The super particle is trapped in the barrier shell bouncing back and forth in vacuum space with a resonant frequency determined by the shell diameter as it is reflected from the barrier walls. If we send in electromagnetic photons (gammas) with the wrong energy, it will be absorbed but there will be interference, and the energy will be dissipated. But if we send in gamma photons with just the right energy, they will find shielded super particles with the correct phase, and tap the super particle at each reflection cycle in a building resonance. We see that if each reinforcing tap of energy is a quantum of gamma ray energy (hυr) at the resonant frequency υr, then the super particle position is pushed a bit further into the barrier shell before being reflected, and the super particle maximum potential energy V is raised a bit more. Also the maximum kinetic energy of the super particle in vacuum space barrier is raised a bit as well. The resonant frequency is:
νr = [Vov / rov2 m]½
= 1021 1/sec
This is the same as the oscillating frequency of a super particle in its barrier shell.
There is some damping in this resonance caused by the energy loss due to tunneling. This is small, however because the transmission T is small as long as the kinetic energy is much less than the potential energy. As the resonance builds, the super particle kinetic energy reaches the barrier potential energy, and it passes through the shell.

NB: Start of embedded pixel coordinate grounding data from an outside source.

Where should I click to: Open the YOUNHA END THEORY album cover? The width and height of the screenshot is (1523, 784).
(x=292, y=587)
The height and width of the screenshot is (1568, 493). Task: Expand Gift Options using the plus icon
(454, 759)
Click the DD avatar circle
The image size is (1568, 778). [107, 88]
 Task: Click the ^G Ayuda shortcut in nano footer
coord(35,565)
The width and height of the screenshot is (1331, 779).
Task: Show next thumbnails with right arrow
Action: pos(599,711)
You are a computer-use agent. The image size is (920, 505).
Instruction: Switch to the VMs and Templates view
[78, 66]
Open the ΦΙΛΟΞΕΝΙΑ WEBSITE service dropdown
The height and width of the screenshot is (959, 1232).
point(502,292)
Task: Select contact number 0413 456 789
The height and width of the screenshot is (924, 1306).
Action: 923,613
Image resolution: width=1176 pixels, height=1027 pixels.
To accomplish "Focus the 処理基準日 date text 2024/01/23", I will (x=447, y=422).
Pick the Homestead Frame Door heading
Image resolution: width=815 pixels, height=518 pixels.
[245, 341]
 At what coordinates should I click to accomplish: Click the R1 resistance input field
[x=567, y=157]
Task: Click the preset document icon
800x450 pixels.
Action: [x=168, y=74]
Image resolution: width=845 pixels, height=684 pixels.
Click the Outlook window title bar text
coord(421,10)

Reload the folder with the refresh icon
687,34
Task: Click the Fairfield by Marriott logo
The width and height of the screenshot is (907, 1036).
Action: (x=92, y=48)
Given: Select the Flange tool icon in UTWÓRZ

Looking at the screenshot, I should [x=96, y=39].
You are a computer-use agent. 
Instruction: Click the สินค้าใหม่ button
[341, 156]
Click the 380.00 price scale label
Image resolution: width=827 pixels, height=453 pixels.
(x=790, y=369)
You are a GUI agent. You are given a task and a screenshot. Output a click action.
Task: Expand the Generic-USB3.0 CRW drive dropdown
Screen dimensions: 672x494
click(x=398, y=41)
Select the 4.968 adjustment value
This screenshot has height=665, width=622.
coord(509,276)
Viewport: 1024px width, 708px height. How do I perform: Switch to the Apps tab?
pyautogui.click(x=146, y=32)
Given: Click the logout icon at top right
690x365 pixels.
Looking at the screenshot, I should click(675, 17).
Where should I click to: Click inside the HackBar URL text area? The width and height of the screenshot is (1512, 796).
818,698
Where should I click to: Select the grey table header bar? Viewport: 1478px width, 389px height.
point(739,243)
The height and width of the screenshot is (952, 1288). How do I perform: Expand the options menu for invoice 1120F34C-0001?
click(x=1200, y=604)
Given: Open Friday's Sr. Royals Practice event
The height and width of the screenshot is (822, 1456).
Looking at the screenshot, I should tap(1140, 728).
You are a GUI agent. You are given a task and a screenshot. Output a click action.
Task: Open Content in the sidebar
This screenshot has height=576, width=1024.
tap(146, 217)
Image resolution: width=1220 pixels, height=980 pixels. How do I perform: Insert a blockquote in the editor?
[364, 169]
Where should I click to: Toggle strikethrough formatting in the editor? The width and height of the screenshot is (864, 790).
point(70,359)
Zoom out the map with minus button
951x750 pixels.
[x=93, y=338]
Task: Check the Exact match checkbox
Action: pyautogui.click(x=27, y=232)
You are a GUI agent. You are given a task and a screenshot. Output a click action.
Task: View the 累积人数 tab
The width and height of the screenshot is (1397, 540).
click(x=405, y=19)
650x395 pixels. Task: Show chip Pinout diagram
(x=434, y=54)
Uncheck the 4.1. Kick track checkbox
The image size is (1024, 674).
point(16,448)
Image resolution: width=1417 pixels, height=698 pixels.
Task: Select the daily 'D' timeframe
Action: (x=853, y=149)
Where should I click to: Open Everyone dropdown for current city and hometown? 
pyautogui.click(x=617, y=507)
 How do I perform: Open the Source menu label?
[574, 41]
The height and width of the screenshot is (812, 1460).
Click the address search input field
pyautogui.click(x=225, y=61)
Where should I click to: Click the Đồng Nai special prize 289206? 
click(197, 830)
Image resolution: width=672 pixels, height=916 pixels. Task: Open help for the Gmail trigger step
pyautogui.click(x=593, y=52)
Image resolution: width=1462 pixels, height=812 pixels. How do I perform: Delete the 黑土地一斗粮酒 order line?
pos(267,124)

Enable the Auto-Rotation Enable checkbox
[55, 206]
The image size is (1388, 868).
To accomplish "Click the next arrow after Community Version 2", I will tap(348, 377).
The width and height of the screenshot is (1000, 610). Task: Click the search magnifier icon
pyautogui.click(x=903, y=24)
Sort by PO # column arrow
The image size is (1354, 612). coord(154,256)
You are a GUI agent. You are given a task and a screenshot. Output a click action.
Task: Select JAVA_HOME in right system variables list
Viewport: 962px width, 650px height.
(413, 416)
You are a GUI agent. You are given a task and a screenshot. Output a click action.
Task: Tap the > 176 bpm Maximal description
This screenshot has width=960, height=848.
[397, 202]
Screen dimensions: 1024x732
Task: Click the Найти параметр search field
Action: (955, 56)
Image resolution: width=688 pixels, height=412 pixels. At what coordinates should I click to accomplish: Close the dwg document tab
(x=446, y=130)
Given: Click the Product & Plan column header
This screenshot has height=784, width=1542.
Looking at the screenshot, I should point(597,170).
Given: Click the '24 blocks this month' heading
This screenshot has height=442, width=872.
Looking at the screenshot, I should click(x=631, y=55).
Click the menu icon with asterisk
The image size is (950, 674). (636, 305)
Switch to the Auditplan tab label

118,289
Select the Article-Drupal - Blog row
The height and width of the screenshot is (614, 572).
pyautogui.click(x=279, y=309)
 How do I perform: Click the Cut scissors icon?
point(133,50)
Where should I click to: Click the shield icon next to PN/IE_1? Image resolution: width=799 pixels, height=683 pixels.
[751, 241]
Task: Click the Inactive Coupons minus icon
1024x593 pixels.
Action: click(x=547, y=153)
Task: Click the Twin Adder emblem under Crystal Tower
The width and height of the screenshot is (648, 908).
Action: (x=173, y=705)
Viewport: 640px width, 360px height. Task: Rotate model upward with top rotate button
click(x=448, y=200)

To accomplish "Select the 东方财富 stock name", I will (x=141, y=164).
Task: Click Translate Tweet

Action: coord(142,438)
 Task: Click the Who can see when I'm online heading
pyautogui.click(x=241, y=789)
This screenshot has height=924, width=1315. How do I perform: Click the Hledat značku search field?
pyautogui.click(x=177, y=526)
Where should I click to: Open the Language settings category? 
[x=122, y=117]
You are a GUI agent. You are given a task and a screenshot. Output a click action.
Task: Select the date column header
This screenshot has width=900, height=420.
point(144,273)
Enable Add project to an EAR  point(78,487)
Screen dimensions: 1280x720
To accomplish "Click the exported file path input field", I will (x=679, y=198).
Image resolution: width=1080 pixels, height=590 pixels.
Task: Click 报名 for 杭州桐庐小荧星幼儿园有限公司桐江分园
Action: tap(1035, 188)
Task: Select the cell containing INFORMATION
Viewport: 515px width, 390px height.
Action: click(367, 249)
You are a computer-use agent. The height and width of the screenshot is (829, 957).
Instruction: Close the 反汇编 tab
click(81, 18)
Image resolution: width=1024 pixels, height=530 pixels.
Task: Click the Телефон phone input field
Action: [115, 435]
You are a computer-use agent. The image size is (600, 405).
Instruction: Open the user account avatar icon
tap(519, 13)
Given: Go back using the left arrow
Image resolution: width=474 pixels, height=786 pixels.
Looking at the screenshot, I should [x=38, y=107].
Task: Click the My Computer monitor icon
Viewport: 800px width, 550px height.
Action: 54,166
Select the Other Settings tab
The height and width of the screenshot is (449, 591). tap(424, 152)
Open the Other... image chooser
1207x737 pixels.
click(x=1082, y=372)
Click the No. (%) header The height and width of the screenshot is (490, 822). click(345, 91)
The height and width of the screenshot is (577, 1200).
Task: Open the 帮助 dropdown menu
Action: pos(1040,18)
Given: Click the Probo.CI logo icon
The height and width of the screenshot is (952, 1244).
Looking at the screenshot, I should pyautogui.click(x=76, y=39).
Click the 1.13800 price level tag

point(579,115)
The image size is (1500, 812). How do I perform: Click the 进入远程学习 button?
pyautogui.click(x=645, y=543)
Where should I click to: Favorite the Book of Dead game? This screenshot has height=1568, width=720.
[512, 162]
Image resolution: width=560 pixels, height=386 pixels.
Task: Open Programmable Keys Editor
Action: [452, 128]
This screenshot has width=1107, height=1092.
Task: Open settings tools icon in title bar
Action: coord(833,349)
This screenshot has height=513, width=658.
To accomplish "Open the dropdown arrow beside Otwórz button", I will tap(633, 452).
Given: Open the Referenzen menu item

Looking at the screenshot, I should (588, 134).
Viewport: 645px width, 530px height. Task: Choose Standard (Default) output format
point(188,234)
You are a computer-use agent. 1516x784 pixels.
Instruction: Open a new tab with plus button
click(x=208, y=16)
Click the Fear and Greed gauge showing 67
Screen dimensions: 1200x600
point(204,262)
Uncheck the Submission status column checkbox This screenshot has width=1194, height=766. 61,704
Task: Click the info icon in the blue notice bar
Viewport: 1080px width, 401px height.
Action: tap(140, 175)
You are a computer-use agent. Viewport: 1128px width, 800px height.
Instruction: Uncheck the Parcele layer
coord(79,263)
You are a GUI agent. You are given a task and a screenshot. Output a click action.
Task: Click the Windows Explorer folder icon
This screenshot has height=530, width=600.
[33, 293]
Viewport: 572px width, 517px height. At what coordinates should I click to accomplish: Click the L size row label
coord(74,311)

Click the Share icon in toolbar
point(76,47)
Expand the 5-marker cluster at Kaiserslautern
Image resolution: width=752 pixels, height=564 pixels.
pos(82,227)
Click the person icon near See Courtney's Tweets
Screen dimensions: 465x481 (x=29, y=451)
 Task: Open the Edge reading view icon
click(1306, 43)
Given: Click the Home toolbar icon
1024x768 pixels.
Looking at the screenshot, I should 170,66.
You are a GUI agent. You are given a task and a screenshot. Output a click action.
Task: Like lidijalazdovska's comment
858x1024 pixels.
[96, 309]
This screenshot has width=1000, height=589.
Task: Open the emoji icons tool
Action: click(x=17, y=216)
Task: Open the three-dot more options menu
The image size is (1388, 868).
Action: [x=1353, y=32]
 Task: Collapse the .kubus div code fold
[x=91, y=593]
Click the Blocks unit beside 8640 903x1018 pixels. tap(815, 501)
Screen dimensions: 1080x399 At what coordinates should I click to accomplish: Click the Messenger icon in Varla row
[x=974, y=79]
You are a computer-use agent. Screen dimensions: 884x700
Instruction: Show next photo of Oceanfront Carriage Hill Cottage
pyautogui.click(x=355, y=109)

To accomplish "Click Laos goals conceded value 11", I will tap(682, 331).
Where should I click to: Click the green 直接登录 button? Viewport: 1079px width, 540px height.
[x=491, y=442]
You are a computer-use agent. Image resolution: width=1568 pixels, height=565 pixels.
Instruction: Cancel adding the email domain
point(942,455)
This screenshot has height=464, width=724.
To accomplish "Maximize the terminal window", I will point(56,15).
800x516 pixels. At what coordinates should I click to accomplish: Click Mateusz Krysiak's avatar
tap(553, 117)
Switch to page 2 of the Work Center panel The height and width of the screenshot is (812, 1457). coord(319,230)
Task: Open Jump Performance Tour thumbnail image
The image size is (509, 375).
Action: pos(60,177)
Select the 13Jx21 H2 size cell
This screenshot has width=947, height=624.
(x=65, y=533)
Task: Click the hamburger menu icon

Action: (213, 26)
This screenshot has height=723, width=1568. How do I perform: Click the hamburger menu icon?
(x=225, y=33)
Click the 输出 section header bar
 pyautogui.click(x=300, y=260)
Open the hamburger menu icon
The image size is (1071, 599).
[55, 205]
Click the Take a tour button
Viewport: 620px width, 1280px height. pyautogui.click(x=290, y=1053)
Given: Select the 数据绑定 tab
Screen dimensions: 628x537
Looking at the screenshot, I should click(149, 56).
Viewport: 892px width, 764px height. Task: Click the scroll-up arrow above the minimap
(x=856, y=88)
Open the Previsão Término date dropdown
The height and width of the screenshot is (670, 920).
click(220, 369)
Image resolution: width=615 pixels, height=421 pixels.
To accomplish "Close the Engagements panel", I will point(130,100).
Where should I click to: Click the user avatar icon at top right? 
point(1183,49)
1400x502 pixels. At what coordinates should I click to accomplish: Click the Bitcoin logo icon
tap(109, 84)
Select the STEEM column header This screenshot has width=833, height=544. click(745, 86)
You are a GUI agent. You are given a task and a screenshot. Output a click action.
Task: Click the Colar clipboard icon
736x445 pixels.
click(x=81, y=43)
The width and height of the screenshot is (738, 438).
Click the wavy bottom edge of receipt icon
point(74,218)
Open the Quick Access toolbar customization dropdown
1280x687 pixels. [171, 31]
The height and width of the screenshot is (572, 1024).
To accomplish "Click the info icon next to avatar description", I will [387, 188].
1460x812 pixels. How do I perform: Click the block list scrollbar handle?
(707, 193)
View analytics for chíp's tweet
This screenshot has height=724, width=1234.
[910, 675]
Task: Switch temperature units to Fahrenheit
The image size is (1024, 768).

We note that there is an analog in nuclear theory of a gamma stimulating a super particle inside a barrier shell followed by emission of a super particle. This analog is called the compound nucleus hypothesis. In the compound nucleus hypothesis (Halliday, 327), a particle enters a nucleus, stimulates a resononce and becomes subject to strong internal forces. Its direction is changed and its excitation energy dissipated, so its identity is lost. A compound nucleus is thus formed, and its dominant feature is its long life. Sooner or later, a nucleon comes close to the nuclear surface with enough energy and it escapes. If this process takes too long, a photon is emitted to relieve the excess energy. This hypothesis can be expressed as follows.
σ(a,b) = σ(c)Pb(ε)
Where:
σ(a,b) is the cross section for the complete reaction X (a,b)Y
σ(c) = cross section for the formation of compound nucleus with excitation energy ε by absorbing the particle a
Pb(ε) = the normalized probability that the nucleus will decay by emission of b
Here it is assumed that Pb(ε) is independent of the mode of formation of the compound nucleus. This theory has been used to calculate the probabilities of gamma absorption and super particle emission for a shielded super particle (see ref 30, AP4.7L). The results show that such a process is feasible.
Thus we appear to be able to boost the super particle energy toward the barrier potential by many small taps of the resonant gammas. If enough taps are absorbed before the shielded super particle moves out of the influence of the gamma beam exciting it (a dwell time), the super particle energy exceeds the barrier energy and breaks through the barrier to particle space where we can observe it. An experiment is proposed in reference 30, AP4.7L for the extraction of super particles from their shells.